CantKeepDoingThis's picture

I would have to agree that there is something really strange about the whole situation! Either she was not molested, and the sexual touching was consensual, or she was molested and someone is manipulating her into believing that it is okay because it was family. 12 is not too young these days to have sexual curiosities. I am Christian, but I still have too many questions about why people turn to same sex partners. Something I pray about for answers, while in the mean time I simply try to love and understand while not passing judgements. If the girl is confused, curious, or believes herself same sex oriented, it is very possible BM's religious rant scared her, and to avoid losing favor in mom's eyes, she is claiming molestation. Without the girl seeing a therapist the r such that she truly trusts, one may never know what is really going on.

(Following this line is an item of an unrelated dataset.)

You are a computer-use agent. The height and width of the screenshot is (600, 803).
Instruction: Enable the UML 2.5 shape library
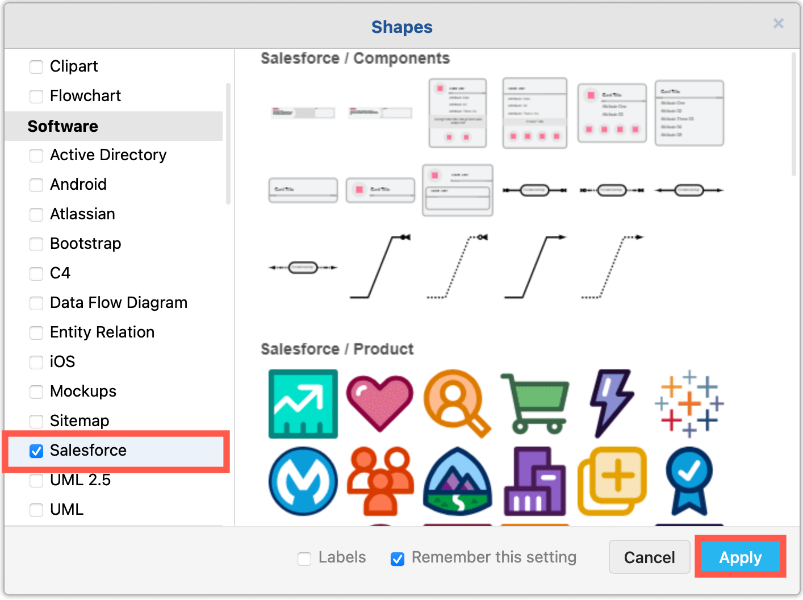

My opinion is that this girl should definitely see a therapist! If she is being abused and being told to hide or accept it, she needs to know that it isn't right. If she has questions about her own sexuality, a therapist could help her if she is merely confused, or help her deal with the issues one who is same sex oriented may face (dealing with ridicule from society, coming out to friends and family, etc). This is a super touchy subject, and one that can leave a person scared or finding that they really do have people in their life who care!

bibleofdreams's picture

it is def molestation is one kid is initiating it and its sexual not exploratory. this happens all the time with kids who get molested, they think its normal so they do the same thing to other kids. Believe me a lot of people are damaged by being molested by kids the same age (or close to the same age).

bibleofdreams's picture

kids who molest other kids were usually molested themselves first. If I were a betting person I would bet that the older girl's mother or father is okay with incest and I would try to keep your SD as far from them as possible.

Stormyweather's picture

I don't view what you described as being molested....to me it sounded more like exploratory by both parties.